Women are more almost two thirds more likely to believe in God or life after death than men, a new poll highlighting a deep gender divide in religious beliefs has found.
The study published by the UCL Institute of Education (IOE) found 60 per cent of women but only 35 per cent of men believed in some form of afterlife.
More than 9,000 British people born in 1970 were interviewed for the study.
Over half (54 per cent) of the men surveyed said they were atheists or agnostics, compared to only a third (34 per cent) of the women.
Professor David Voas said: "Among believers, women are also much more likely to be definite than men, and among non-believers, men are much more likely to be definite than women."
The survey also found that a substantial proportion of teenagers who described religion as an important part of their lives at age 16 went on to become relatively un-religous adults.

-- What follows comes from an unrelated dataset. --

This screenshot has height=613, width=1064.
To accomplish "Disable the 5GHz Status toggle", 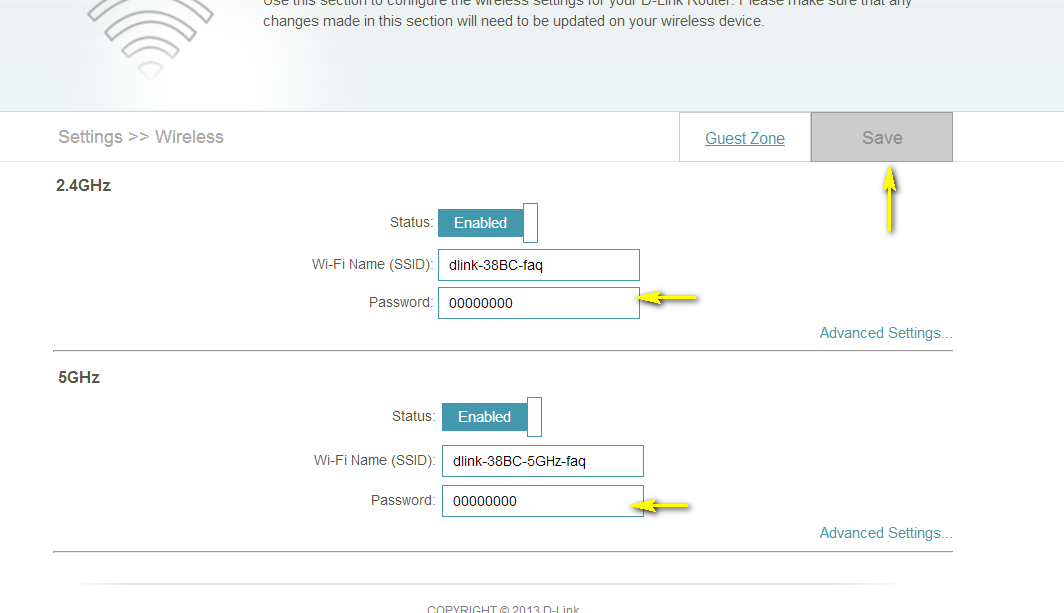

Meanwhile, Muslims were the most likely to believe in the existence of God or life after death. Almost nine out of ten said they had no doubts at all, although only 82 were interviewed for the study.

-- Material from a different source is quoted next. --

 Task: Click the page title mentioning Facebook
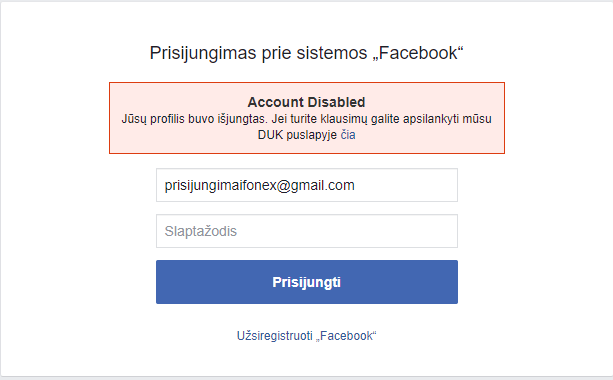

Almost three-quarters (71 per cent) of those who identified as evangelical Christians were completely secure in their belief in God’s existence.
However, this was much lower among participants who said they were Roman Catholics, with only 33 per cent having no doubts. It decreased further among Anglicans and Methodists, where the equivalent figure was 16 per cent.
Prof Voas said the survey also found belief or disbelief in God and in life after death do not always go together. “A quarter of those who said they were agnostic also said they believe in life after death. However, nearly a third of the people who said that they believe in God - despite occasional doubts – do not believe in an after-life."